Sacha Guitry a été le premier à s’intéresser à lui. Il écrit Le Diable boiteux en 1947. Pour lui, c’était une manière de s’excuser lui-même, et d’expliquer la désinvolture qu’on lui a reprochée après la fin de l’occupation. Il voit Talleyrand comme l’homme qui, en 1814-1815, reste dans le Paris occupé auprès des puissances occupantes, les Prussiens, les Anglais et les Russes. Il se sert de Talleyrand comme d’un personnage qui expliquerait sa propre attitude. Mais ce n’est pas du tout la même histoire : Sacha Guitry, qui aime les bons mots, s’identifie à Talleyrand dans plusieurs de ses films et dans ses grandes fresques historiques, et a souvent joué le rôle de Talleyrand, de sa voie nasale et sarcastique.
Ensuite, il y a ce fameux Souper de Jean-Claude Brisville qui a été popularisé au cinéma où les personnages de Talleyrand et Fouché sont tenus par Claude Rich et Claude Brasseur ! Il faut aussi citer de nombreux biographes, les plus récents étant Georges Lacour-Gayet, Jean Orieux, André Castelot, Michel Poniatowski, qui a d’ailleurs un lien de famille avec Talleyrand, et enfin Emmanuel de Waresquiel, qui est aujourd’hui le biographe de référence de Talleyrand.

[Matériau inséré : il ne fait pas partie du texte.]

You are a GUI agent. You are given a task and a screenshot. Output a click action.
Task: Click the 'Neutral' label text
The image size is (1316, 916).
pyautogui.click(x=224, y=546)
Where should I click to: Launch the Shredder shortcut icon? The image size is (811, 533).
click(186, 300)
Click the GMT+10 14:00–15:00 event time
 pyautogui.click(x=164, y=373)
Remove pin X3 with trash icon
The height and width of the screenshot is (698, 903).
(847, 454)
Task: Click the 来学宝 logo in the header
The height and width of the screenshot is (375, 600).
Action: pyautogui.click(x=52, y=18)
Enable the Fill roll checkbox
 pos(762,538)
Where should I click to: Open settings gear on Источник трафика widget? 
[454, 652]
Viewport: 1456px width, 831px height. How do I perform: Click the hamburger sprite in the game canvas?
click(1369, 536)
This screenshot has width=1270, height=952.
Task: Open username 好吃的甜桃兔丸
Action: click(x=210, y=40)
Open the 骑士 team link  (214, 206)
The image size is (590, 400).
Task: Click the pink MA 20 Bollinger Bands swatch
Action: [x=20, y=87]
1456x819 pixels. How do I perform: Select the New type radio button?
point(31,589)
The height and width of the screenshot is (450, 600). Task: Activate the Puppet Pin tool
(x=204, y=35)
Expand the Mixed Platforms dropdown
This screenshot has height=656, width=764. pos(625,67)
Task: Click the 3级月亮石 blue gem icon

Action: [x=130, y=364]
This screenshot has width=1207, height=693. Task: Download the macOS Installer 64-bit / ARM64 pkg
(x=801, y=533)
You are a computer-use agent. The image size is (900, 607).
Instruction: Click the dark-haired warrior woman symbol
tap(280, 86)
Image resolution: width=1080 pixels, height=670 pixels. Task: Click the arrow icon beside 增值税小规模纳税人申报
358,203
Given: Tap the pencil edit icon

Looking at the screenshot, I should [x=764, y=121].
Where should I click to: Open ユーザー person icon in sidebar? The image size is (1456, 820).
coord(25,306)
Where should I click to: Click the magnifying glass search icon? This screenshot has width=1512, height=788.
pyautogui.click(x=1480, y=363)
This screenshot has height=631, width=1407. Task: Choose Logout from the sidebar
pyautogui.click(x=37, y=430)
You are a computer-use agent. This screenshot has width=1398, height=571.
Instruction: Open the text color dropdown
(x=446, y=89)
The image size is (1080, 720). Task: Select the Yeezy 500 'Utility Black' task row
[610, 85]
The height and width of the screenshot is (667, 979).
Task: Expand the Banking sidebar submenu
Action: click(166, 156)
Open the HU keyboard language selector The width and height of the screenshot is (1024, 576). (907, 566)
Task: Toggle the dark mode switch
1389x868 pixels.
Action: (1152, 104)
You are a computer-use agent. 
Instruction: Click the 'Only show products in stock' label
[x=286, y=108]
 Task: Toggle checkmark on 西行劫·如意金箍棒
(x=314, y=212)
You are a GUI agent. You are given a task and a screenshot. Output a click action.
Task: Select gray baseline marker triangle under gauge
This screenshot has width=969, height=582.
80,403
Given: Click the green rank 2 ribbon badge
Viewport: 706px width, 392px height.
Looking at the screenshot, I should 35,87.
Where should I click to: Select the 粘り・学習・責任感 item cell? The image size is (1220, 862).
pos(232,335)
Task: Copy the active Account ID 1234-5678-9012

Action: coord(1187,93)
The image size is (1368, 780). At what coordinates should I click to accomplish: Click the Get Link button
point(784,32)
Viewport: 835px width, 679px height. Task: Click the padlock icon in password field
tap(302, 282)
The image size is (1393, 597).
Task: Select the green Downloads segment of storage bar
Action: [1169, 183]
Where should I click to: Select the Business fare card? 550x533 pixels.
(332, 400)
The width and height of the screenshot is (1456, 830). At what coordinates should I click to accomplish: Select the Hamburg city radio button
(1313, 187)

Sans compter Georges Lacour-Gayet dans les années trente.
Aujourd’hui, on cadre beaucoup mieux la pensée et l’action de notre personnage qu’à l’époque de Lacour-Gayet et de Sacha Guitry, parce qu’il y a des archives privées qui se dévoilent, des familles qui retrouvent des lettres. On arrive à mieux cerner le contexte de toutes ces années. Talleyrand n’est plus du tout la caricature qu’on aimait présenter il y a deux cents ans. Il avait d’ailleurs lui-même dit à l’une de ses admiratrices : « Je veux que pendant des siècles, on continue de discuter de ce que j’ai fait, de ce que j’ai écrit, de ce que j’ai pensé ». Je crois qu’il est bien servi : nous avons aujourd’hui une société des amis de Talleyrand regroupant des chercheurs et des admirateurs qui ont consacré une partie de leur temps libre à écrire sur Talleyrand, à mieux comprendre des détails cachés ou obscurs de sa vie.